Comme le pointe Médecins du monde, contrairement aux assurés sociaux qui bénéficient de contrats de complémentaire santé ou aux détenteurs de la C2S, « les prothèses dentaires, auditives et l’optique restent inaccessibles ». La liste n’est d’ailleurs pas exhaustive. Sont exclus de toute prise en charge les frais d’examen bucco-dentaire des enfants, les frais de traitement et d’hébergement des personnes handicapées ou encore les médicaments « à faible service rendu » tel le Doliprane®.

De nombreux soins nécessitent par ailleurs une ancienneté dans l’AME de plus de neuf mois (prothèse de genou, d’épaule ou encore greffe de cornée) et parfois un accord préalable du service médical de l’Assurance maladie.

Des arguments opposables aux partisans de la préférence nationale qui expliquent à qui veut l’entendre que les étrangers bénéficient d’une meilleure prise en charge que les « nationaux ».

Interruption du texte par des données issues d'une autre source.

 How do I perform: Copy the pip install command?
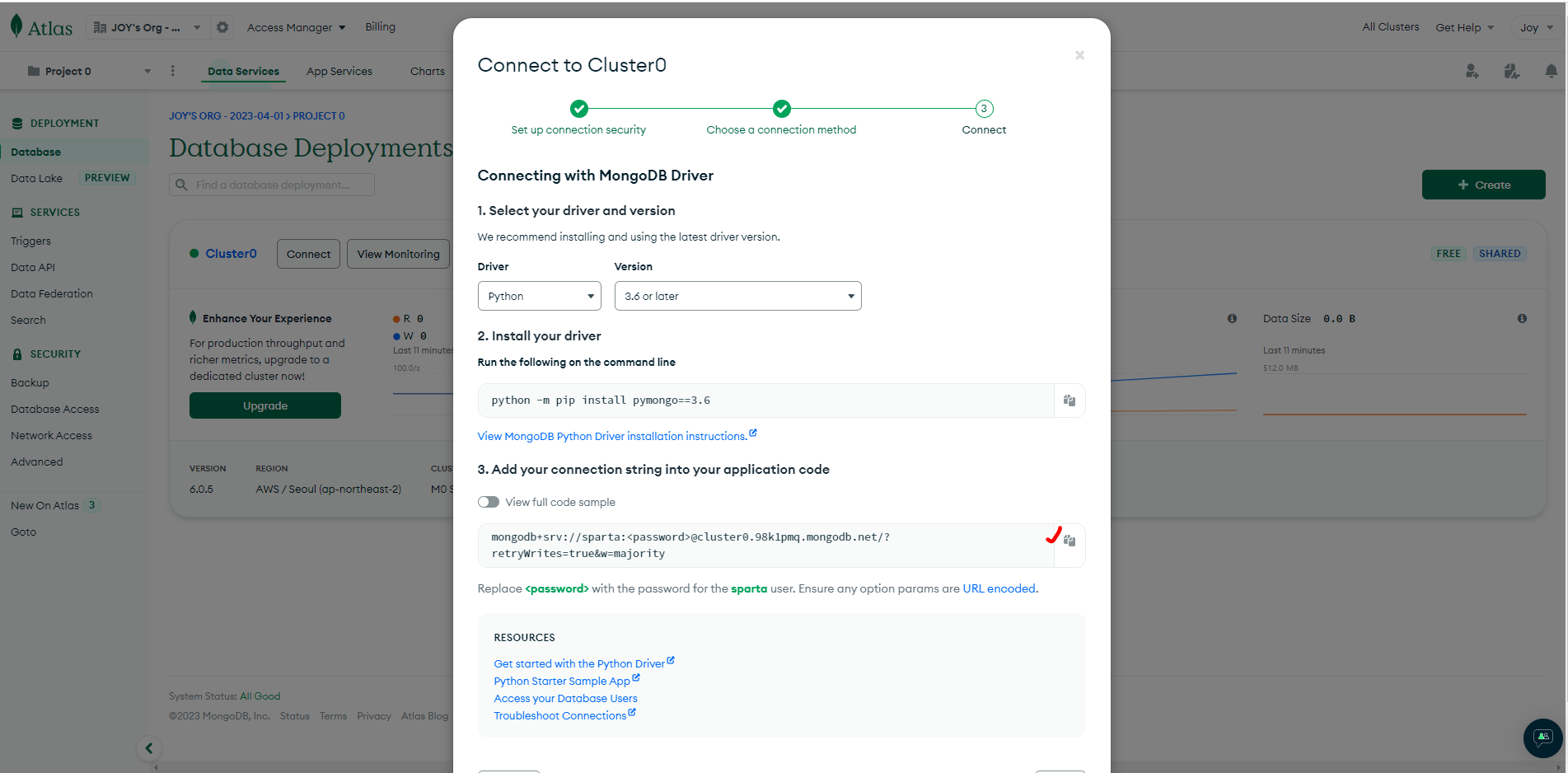(1070, 401)
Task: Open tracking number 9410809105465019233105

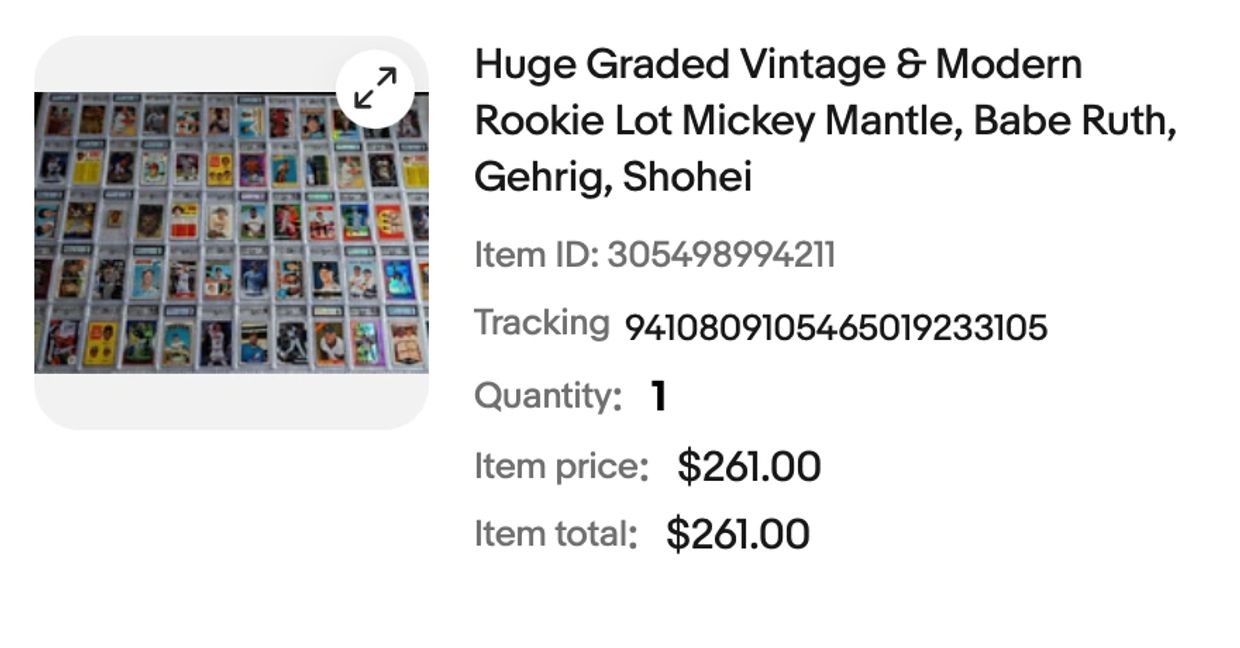Action: (835, 327)
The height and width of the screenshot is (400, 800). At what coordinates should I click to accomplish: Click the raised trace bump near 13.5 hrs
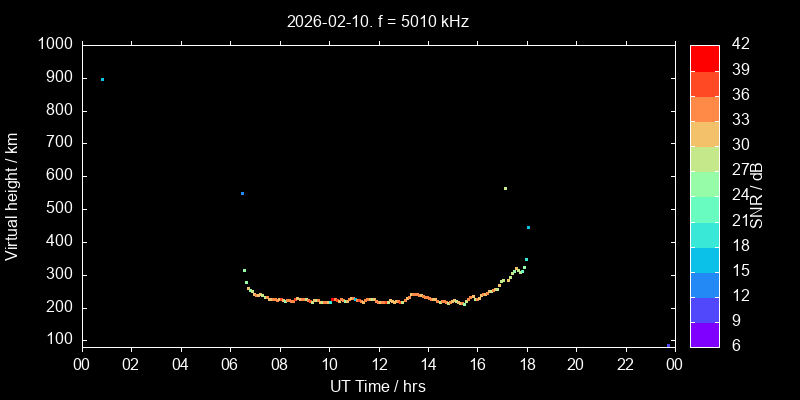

Selon Claude Évin, il ne s’agit pas non plus de faire preuve de naïveté. « La confiance dans la bonne administration et dans le contrôle de l’AME est essentielle à son acceptabilité collective », explique-t-il dans son rapport. Si le dispositif « ne génère pas de consommation de soins faisant apparaître des atypismes, abus ou fraudes structurelles […], il mérite d’être adapté ».

C’est d’ailleurs le sens des propositions qu’il formule avec son coauteur : l’extension du recours à l’accord préalable du service médical de l’Assurance maladie à certains actes, le resserrement de la vérification des conditions d’accès ou l’informatisation de la carte du bénéficiaire, entre autres.

Augmentation des maladies et du taux de mortalité

Attention, toutefois, aux dommages collatéraux que pourrait provoquer un durcissement des règles, alerte Médecins du monde. L’organisation prend l’exemple de l’Espagne, qui, après avoir supprimé l’équivalant de l’AME en 2012, a fait marche arrière six ans plus tard et a finalement opté pour que le panier de soins des étrangers en situation irrégulière soit identique à celui des résidents du pays. La restriction de l’accès des étrangers aux soins avait provoqué une augmentation des maladies infectieuses et une surmortalité des sans-papiers de 15 % en trois ans. « Le problème, aujourd’hui, c’est que le débat est idéologique alors qu’il devrait être scientifique et médical », regrette Marthe Chabrol. Un avis partagé par la CFDT, qui défend l’AME.